A) All the “good” countries are, of course, representative democracies.

B) Most of the nations following this pattern are either in Western Europe or in the countries that European countries colonized.

C) Many of the nation states affecting this governmental system of organization were originally populated by those who fled tyrannical despotisms in other areas of the world and who, therefore, prize the democratic ideology.

D) Most folk in these places know that democracy is a bumpy road where freedom’s wagon constantly teeters between liberty and anarchy.


4. The correct choice is B.

Choice A is incorrect because it is a value judgment that does not fit the tone of the selection. Choice C uses inappropriately elevated vocabulary, and Choice D combines informal language with a rather silly metaphor. By the process of elimination, Choice B is correct. The passage below had Choice B inserted in red between Parts 5 and 6.

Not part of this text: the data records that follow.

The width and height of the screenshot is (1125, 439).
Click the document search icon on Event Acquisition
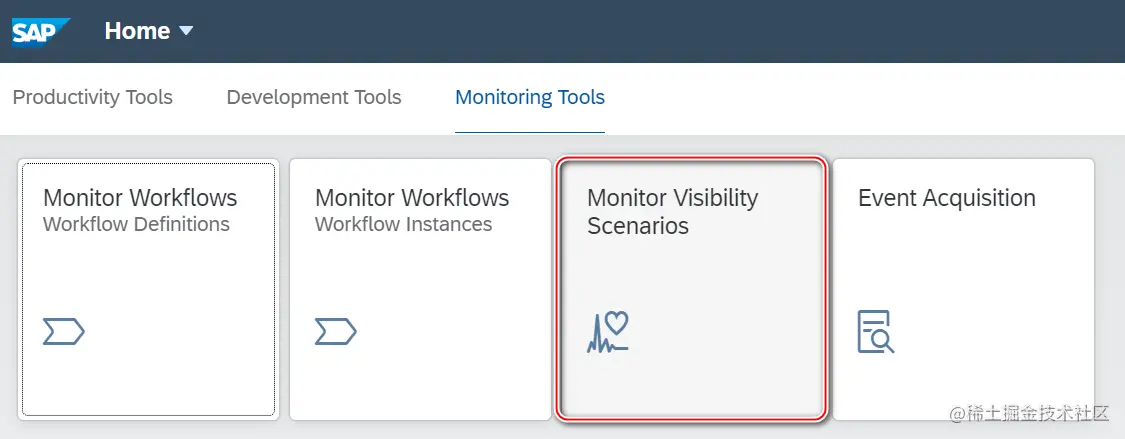(x=876, y=332)
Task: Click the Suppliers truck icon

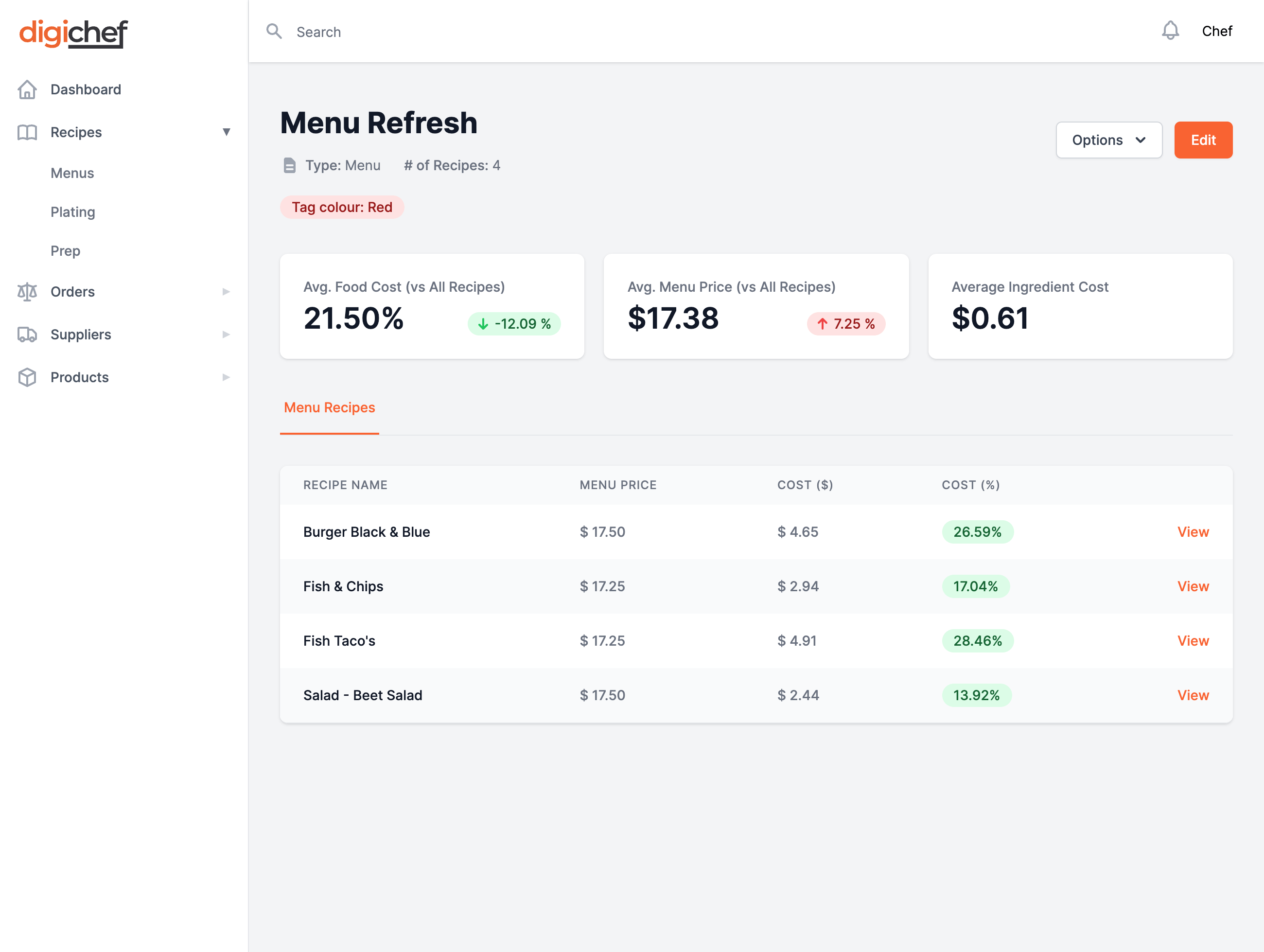Action: (x=27, y=335)
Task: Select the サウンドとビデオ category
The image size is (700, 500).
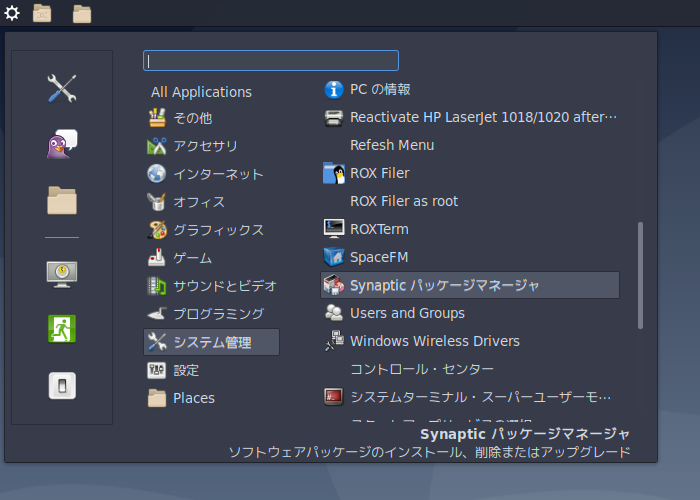Action: pos(211,286)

(1) Democracy is a form of government in which final authority rests in the people’s hands. (2) There are, however, very few modern examples of governments where all the citizens actually participate in deciding all important issues. (3) The Greek root word for democracy means “rule of the people.” (4) A few small towns in New England still hold annual or semi-annual town meetings at which important issues are decided by majority votes, but even those are now rare.

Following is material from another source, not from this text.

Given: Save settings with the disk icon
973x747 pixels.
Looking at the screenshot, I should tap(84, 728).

(5) Many national governments are, instead, representative democracies where all citizens are able to vote for the people who make the laws.

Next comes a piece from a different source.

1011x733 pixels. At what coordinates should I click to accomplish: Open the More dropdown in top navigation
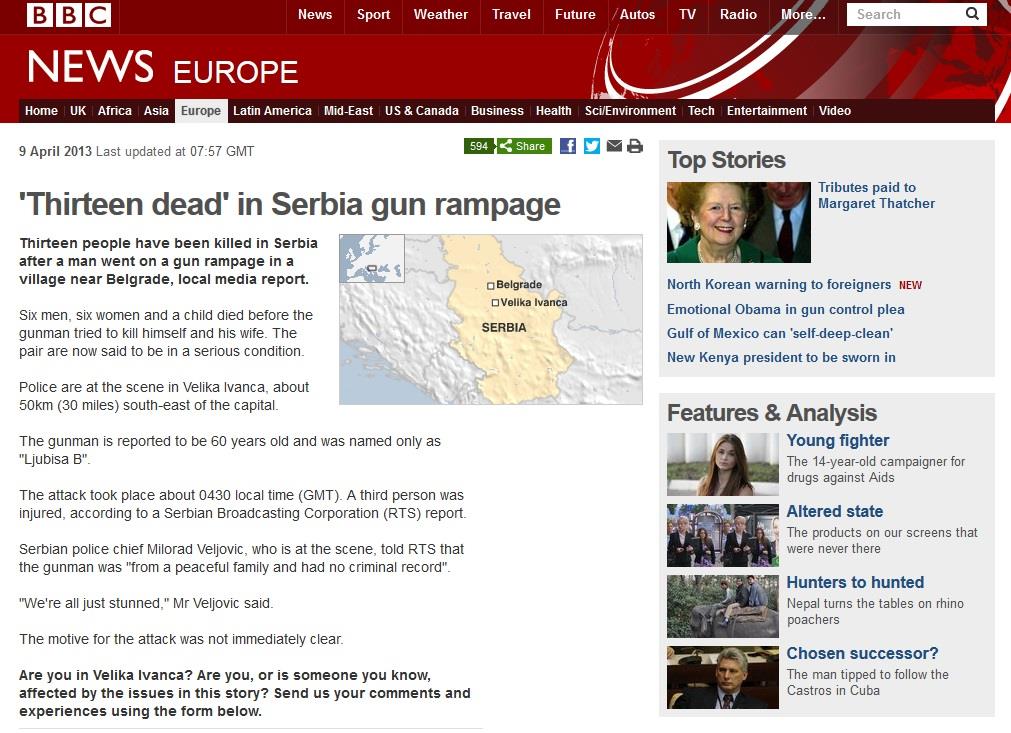(803, 14)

Most of the nations following this pattern are either in Western Europe or in the countries that European countries colonized.

(6) A true representative democracy requires that at least two viewpoints be widely available so that citizens have an actual choice. (7) Governments which hold elections but allow only “official” candidates are not true democracies. (8) Although widely criticized, these governments defend their practice by claiming that the “party” already knows what the people want. (9) Whether the group in power actually does know best or not, it is certainly true that the free speech and free assembly usually required by a representative democracy is often lacking in these one party states.